### Tekstblok

Met RIP (Routing Information Protocol) worden met regelmatige tussenpozen en als de netwerktopologie wordt gewijzigd berichten met routing-updates verzonden. Als een router een routing-update ontvangt met wijzigingen in een vermelding, wordt de routingtabel bijgewerkt met de nieuwe route. RIP-routers houden alleen de beste route naar een bestemming bij. Na het bijwerken van de routingtabel verzendt de router onmiddellijk routing-updates naar andere netwerkrouters om die van de wijziging op de hoogte te stellen.
Disable (Uitschakelen): RIP uitgeschakeld op deze interface.
Enable (Inschakelen): RIP ingeschakeld op deze interface.
Silent (Stil): luistert naar routeberichten en werkt de routetabel bij. Verzendt geen routeberichten.
None (Geen): geen verificatie.

### Opdracht
Wat doet een router volgens de tekst over RIP direct nadat hij zijn routingtabel heeft bijgewerkt?

### Gegevens
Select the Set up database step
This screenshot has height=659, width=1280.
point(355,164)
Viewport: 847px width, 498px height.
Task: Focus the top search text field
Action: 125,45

### Oplossing
Hij verzendt onmiddellijk routing-updates naar andere netwerkrouters om die van de wijziging op de hoogte te stellen.